The worst novel though, for me, was Kate Chopin's "The Awakening." I have blocked out most memories of the book other than (a) it was tiresome and (b) here was this woman with what seemed like an ideal life and yet she could not even be a tiny bit grateful that she had healthy children and a roof over her head and a husband who loved her and she was wealthy. My friends and I used to moan and roll our eyes and say we wished she had walked into the ocean on the very first page of the book, so that we would be spared the agony of it.

I guess I'm lucky - based on the other commentators - that I was spared Moby-Dick in high school (I do have a copy on the shelf but I've never even cracked it), and Hemingway (read a few of his short stories on my own, found them kind of depressing).

Never "had" to read any Dickens, either, but I rather like Dickens. The silly names, the long descriptions - it's good literature for me, I like getting lost in it.

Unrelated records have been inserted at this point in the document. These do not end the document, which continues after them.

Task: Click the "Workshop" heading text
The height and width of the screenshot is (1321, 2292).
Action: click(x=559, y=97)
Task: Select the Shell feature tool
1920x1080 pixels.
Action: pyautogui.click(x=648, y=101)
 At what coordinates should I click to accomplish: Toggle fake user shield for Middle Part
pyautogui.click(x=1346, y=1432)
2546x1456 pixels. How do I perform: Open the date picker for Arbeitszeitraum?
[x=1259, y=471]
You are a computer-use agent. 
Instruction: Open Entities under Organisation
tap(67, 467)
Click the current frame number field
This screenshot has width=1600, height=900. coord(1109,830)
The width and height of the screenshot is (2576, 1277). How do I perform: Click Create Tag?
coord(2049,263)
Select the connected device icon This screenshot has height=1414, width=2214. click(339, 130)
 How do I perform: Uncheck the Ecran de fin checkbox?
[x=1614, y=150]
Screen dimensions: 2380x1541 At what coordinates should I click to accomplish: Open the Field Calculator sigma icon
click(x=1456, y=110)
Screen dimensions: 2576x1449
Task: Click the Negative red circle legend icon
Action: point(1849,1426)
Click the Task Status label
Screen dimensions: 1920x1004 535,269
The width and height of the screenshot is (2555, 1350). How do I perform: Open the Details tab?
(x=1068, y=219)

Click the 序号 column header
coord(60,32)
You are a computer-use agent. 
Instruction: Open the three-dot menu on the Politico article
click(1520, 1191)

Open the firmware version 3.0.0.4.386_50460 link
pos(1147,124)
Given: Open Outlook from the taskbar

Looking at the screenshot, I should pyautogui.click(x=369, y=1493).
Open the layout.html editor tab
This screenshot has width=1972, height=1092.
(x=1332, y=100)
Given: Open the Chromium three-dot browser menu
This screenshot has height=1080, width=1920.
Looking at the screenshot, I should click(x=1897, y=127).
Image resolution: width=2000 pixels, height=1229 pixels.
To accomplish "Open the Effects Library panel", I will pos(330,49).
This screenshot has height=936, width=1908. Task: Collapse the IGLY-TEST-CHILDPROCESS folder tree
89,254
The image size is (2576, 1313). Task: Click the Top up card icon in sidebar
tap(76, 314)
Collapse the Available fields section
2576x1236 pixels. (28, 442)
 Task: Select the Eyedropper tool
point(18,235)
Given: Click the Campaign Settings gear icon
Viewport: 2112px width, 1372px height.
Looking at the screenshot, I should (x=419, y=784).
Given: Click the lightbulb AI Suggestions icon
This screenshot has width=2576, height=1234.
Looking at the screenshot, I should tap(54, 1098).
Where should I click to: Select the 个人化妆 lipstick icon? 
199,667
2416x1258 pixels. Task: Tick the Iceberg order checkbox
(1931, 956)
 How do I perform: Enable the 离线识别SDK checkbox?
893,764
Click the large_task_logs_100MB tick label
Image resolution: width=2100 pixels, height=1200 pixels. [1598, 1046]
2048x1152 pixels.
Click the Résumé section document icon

I wonder how many "hated" books that you "had" to read would not be "hated" if you came to them on your own? I read Middlemarch a few years ago - on my own - and I LOVED it. It is one of my favorite books ever. (In some respects? It is the "anti-Awakening"- people made bad choices but they deal with them rather than maundering and drooping and ultimately doing themselves in). But how would I have reacted if I had had to read it and write essays on it - and if I had had to read it at the rate of 200 to 300 pages a week (the standard Great Books rate)? I probably wouldn't have been nearly as happy or got nearly as much out of it - as it is, it took me over a year to read it, going back and re-reading earlier passages, spacing it out slowly, reading other books while I read it...

I wonder - how much of college/high school "literature" turns some people off of reading? I briefly flirted with becoming an English major but then I realized I'd be expected to analyze novels or poems (sorry, "Texts") to death, to suck all the joy and life I felt on reading them away, and I couldn't quite face that. So I became a biology major; a biology major who still likes Dickens and still has a shelf full of books she believes "every educated person should read at least once in their lives":

Moby-Dick
The Brothers Karamazov
The Red and the Black
A Tale of Two Cities
Heart of Darkness
In Search of Lost Time (or whatever the most current translation is called)
War and Peace
Gulliver's Travels
...

and those are just the ones I've not read yet.

2 comments:

The Tour Marm said...

Hi!

I was one of the lucky ones. I had two years of Latin and one of Greek in middle school. In public high school, I took a splendid two semester course in Great Books.

The classics are riveting!

Because of this background, I love to read, and have a rather eclectic personal library.

This past Thursday Thirteen, I presented some of my favorite books - some from my school days. You might be surprised and pleased with those on the list.

Unfortunately, without a smattering of classical education, our students have no reference points for great ideas, philosophy, architecture, science. medicine, mathematics, government/civics, mythology, religion, art, or literature.

It's a pity our students have become so dull, mundane, and totally lack curiousity.

However, as a tour planner, I have designed a classical tour of Washington, DC for schools that are returning to the study of ancient civilizations and language. (And there are a great deal of them.)

Additionally, I try whenever I can to add in snippets of short stories and poetry to encourage them to read more.

And I still make reference to Plato's, 'Allegory of the Cave', as a view of contemporary life. My eighth graders really get into that!

We do what we can!

Hope to see you in my neck of the woods!

The Tour Marm

Anonymous said...

"The Awakening"--ack! I tried to forget that one, too. As a matter of fact it was my RUDE "awakening" that my all-girls high school was a feminist propaganda machine. "Annie John" was terrible; that was for summer reading. No idea why we had to read that one. I also hated "Ethan Frome" with a passion.

In Search of Lost Time--is that Proust's "Recherche"? When I studied it in college it was translated "Remembrance of Things Past" or something like that.